■ EXCERPTED TEXT
╔══

Yeah this is the biggest difficulty I see for endangered languages (other than having enough users to make the grading system work). I think Natively would be an AMAZING resource for endangered languages. But speaking from experience, Amazon is horrendous at times for finding native content, I’ve had much better luck shipping from a bookstore that specializes in that language (which I’m lucky my studied language even has, many endangered languages don’t).
Could possibly go the route of not requiring a book provider; the downside is that it would all be manual. Either the user types all info a la Goodreads, or the user provides the URL of the site they bought the book from and someone on brandon’s end has to key it in by hand.
I don’t see this being a problem; if you can read one, you can generally read the other without much difficulty, native speaker or not.
他爸爸是我们公司的老板。(simplified)
他爸爸是我們公司的老闆。(traditional)
You don’t have to know Chinese to see that there’s not much difference between the two.
But we can definitely expect Braille and Egyptian hieroglyphics, right?
Natively requires a lot less info that Goodreads, though. Title, ISBN, and image would be enough I’d imagine.
I think that’s a bit of a too convenient example. Some of the simplifications have just changed the hanzi too much. True, natives can often read the other one without too much difficulty, but it still takes practice and a while to get used to.
Heres some of the depicted differences.
For a learner, you would only stick to either one anyway. Otherwise you’ll just get really confused. If I had decided to use traditional, I should be able to exclude all simplified books/sources.
I mean, your examples don’t refute my point that they shouldn’t be treated as separate languages, so…
Once tags are implemented I’d imagine it would be easy to filter simplified/traditional books if/when Chinese is added anyway.
Yeah, traditonal vs simplified is another interesting question. Really most useful way to think about it from the common learners perspective imo.
I’d guess that the vast majority of people learning standard mandarin would learn simplified. However, something like Taiwanese Mandarin uses traditional i’ve heard. Should Taiwanese be it’s own language? Is Taiwanese mutually intelligible with standard Mandarin? I get conflicting answers online.

╚══

■ TASK REQUIREMENTS
1 - Decide whether each statement below agrees with the forum discussion about Natively and Chinese scripts. For each, answer yes or no and quote the exact words of the discussion that decide it.
(a) A commenter finds Amazon sometimes poor for finding native content.
(b) A commenter says Natively would need more information than Goodreads.
(c) A commenter guesses that most people learning standard Mandarin would learn traditional characters.
2 - Write the next part of the forum discussion about Natively and Chinese scripts, starting right after its last comment.

■ RECORDS SHOWN
╔══

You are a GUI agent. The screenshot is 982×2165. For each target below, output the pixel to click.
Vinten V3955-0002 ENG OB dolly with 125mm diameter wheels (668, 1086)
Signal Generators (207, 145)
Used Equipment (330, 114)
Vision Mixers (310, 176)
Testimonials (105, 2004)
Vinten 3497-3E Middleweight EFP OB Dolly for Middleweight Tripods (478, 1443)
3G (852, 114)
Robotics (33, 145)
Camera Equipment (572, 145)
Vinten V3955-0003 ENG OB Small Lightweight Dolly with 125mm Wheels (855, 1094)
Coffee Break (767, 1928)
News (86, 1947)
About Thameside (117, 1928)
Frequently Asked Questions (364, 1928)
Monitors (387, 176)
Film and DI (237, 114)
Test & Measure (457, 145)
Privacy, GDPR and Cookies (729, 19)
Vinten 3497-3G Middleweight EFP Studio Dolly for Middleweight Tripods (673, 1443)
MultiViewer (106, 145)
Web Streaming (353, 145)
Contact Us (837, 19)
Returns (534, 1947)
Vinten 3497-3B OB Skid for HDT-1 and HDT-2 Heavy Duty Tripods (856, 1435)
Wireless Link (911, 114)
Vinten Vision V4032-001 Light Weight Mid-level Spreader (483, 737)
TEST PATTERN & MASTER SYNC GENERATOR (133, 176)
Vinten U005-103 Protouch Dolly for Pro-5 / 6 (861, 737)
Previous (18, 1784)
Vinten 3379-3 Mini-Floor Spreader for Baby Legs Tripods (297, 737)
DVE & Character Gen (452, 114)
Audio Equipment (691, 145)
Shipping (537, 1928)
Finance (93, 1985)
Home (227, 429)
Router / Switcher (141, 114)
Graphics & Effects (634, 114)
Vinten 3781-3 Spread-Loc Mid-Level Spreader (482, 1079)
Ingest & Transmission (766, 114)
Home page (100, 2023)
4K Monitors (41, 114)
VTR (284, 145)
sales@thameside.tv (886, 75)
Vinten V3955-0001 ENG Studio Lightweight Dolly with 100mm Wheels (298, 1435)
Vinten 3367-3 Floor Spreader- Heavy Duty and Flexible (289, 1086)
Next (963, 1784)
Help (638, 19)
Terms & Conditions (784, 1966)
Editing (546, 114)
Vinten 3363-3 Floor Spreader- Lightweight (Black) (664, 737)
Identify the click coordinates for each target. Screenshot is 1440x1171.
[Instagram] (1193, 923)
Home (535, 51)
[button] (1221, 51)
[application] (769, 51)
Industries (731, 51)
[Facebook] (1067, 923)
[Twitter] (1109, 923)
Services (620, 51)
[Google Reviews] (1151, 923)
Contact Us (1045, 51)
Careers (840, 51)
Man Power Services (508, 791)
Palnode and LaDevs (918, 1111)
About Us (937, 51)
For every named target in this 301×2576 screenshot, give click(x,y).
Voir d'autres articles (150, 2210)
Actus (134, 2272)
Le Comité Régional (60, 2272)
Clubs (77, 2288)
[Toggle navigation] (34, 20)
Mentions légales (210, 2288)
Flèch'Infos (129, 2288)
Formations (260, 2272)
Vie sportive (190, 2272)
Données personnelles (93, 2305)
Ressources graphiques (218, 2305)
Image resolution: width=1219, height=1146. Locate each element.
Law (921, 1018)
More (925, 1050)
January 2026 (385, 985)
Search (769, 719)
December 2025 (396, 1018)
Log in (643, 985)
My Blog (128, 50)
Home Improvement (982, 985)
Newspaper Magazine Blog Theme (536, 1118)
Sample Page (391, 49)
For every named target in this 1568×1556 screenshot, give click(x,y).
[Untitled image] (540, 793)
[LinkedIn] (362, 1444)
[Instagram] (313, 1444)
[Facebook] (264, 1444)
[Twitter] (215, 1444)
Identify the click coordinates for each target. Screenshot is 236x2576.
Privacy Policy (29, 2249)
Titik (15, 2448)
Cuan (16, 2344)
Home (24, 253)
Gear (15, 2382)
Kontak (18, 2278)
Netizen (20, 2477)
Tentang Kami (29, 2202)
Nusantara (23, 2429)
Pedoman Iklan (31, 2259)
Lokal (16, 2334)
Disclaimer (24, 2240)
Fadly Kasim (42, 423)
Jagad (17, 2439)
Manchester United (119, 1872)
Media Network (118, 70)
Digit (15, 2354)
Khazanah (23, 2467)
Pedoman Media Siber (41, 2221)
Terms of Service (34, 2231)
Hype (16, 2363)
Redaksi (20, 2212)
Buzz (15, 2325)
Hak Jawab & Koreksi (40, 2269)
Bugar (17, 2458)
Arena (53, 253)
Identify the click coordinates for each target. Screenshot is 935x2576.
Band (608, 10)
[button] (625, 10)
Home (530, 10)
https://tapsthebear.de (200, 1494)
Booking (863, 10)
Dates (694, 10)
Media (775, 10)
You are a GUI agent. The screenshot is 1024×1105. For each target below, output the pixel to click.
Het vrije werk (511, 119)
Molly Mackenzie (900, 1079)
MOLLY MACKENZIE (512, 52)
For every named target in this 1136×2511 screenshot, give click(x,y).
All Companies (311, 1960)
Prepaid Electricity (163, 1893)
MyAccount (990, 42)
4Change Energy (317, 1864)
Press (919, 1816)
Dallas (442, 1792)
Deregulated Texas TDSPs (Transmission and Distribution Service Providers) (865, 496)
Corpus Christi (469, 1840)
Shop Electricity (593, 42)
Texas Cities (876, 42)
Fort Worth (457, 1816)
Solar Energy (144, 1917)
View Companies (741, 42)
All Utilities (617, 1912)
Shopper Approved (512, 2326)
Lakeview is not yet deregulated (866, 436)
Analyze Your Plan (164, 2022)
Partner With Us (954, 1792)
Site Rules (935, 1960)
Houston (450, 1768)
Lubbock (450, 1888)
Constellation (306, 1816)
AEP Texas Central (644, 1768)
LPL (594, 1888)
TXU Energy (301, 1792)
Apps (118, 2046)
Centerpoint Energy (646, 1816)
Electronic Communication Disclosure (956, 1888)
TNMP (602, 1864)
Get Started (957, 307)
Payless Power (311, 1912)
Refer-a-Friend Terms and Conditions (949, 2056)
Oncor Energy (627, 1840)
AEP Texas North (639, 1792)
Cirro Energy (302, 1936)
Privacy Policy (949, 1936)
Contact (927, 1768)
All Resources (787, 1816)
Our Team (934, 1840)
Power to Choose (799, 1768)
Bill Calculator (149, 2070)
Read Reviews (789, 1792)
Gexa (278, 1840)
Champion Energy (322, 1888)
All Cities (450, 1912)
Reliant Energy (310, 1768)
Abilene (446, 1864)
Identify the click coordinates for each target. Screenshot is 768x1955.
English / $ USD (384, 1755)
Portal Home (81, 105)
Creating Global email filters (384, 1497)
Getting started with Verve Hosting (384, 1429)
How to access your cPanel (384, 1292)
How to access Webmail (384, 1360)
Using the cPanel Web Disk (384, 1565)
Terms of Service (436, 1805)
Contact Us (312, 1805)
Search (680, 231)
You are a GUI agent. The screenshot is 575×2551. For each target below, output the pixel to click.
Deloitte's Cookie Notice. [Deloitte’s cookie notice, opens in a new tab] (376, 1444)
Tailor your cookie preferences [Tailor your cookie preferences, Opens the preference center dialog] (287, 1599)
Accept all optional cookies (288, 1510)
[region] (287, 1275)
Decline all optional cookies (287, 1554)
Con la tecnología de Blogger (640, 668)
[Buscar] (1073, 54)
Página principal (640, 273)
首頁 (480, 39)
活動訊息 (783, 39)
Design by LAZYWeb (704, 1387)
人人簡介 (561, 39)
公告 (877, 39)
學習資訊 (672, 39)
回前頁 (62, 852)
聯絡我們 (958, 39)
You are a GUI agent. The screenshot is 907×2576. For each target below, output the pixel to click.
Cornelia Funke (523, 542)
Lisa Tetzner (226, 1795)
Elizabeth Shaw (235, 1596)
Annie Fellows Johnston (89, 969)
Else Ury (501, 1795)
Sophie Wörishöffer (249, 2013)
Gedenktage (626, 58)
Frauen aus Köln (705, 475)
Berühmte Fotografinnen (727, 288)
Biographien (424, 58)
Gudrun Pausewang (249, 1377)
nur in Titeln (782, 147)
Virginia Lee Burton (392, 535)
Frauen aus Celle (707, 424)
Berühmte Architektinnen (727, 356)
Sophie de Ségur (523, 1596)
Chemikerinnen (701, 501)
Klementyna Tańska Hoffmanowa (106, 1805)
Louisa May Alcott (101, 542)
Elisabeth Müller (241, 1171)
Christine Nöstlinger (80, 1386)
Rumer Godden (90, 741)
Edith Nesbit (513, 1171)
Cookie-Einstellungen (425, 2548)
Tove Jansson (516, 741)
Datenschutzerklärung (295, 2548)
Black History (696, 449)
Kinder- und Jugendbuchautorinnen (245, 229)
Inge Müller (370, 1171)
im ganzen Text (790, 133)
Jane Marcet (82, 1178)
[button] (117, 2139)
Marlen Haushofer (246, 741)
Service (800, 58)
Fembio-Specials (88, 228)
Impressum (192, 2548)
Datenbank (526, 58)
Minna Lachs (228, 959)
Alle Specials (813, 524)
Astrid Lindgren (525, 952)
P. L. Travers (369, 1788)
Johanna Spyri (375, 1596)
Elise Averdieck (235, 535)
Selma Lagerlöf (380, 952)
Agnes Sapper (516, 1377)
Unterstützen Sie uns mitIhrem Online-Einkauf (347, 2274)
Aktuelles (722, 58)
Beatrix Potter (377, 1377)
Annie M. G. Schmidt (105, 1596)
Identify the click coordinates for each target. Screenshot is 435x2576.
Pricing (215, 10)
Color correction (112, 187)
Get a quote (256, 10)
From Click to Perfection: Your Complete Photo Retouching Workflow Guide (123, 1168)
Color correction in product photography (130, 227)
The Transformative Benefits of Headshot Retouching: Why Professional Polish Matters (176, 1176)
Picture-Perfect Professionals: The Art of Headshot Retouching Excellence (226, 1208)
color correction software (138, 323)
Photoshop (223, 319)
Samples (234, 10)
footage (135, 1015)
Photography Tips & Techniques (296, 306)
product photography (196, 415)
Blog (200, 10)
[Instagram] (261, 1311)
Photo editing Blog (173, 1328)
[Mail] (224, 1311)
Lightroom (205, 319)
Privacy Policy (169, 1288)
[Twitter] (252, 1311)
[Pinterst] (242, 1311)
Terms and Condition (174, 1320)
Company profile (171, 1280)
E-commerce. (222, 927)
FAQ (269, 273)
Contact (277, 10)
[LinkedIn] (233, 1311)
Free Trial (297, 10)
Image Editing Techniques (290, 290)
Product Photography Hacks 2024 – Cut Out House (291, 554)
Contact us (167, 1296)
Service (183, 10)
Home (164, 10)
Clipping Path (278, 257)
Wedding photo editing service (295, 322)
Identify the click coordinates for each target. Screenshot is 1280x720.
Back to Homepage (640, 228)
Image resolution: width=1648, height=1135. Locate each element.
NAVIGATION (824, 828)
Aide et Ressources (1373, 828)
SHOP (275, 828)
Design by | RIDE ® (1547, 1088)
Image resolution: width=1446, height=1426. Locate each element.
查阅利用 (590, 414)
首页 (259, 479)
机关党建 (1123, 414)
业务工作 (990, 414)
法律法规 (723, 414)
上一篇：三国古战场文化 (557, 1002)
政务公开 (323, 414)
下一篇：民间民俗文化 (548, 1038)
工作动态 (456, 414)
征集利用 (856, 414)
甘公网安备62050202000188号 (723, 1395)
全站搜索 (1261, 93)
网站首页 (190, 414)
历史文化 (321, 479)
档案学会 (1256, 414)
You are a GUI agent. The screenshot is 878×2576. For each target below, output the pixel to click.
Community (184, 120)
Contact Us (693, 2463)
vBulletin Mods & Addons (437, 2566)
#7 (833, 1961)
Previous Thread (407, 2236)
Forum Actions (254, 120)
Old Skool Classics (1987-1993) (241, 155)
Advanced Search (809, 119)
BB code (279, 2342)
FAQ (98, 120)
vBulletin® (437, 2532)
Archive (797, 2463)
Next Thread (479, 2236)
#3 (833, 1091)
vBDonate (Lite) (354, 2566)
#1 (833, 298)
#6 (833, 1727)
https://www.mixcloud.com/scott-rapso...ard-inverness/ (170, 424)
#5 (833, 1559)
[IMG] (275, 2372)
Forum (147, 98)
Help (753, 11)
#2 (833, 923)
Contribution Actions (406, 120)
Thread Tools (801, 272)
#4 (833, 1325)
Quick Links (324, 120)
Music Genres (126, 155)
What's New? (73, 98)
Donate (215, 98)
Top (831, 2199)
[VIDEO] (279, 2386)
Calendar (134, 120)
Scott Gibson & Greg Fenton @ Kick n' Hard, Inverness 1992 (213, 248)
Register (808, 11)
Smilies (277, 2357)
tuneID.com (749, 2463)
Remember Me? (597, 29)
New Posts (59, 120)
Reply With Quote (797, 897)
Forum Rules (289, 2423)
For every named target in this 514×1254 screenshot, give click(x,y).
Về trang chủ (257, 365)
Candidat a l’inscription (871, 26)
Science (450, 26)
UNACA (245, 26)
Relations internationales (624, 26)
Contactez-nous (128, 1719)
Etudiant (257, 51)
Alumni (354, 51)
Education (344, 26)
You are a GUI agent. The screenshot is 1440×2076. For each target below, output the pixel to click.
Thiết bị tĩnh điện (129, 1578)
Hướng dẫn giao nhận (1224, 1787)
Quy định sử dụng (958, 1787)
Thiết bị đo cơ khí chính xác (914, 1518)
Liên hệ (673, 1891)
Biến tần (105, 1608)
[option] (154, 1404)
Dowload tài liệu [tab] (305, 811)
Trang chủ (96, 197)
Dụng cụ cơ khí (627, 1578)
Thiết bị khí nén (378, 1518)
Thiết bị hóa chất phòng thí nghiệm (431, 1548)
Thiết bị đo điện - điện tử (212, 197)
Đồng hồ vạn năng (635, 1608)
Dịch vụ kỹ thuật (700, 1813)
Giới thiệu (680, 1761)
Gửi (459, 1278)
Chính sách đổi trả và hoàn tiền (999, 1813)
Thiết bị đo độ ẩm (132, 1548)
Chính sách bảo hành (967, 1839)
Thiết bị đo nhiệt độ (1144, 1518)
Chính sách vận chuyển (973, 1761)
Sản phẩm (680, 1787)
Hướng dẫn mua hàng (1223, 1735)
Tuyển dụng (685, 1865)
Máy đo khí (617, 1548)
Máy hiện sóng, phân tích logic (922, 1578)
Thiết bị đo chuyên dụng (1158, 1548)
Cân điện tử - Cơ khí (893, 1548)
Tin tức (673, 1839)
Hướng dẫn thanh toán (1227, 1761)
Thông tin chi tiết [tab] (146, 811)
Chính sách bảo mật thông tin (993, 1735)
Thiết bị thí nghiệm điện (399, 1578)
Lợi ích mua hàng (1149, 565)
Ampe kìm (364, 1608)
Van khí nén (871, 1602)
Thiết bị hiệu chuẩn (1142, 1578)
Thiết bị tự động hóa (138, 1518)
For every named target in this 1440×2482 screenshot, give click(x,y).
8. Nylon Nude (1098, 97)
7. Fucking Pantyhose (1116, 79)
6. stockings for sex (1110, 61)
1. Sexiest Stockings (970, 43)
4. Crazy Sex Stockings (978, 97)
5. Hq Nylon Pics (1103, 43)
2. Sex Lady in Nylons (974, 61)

╚══

■ TASK RESPONSES
1 -
(a) Yes: "Amazon is horrendous at times for finding native content"
(b) No: "Natively requires a lot less info that Goodreads, though."
(c) No: "I’d guess that the vast majority of people learning standard mandarin would learn simplified."

2 -
As many people would learn Taiwanese specifically, that’s a pretty relevant question for Natively.
AFAIK all of the Chinese “dialects”/languages are written the exact same (minus the traditional/simplified character split obviously) but they are spoken completely differently so you might have to implement a different system for books vs. audiovisual.
Adding French to avoid stuck up french speakers.
we have some lovely French speakers on this forum
I don’t doubt that.
Aww come on now @WaniTsunami… I know it’s just a joke, but let’s not peddle in the negative stereotypes. We love all languages & native speakers here
And, in any case, it looks like Natively is pretty excited to chat with French speakers, so you better watch out!
you better watch out! :fr: :fr:
Makes it look like youngster speak fr fr.
Anyway, I was about to say:
je n’ai pas de gants? La belle affaire! Je n’en avais qu’un seul… d’une très vielle paire. Encore m’était-il fort importun, je l’ai laissé dans la figure de quelqu’un.
so they better watch out
Are you actually French, or trolling (or both)??
Could be Canadian or Belgian.
I think they should At least LingQ and Duolingo treat them as separate languages. Books would have versions in both Traditional vs Simplified so using “language” as the filter instead of tags makes more sense to me also from a usability perspective.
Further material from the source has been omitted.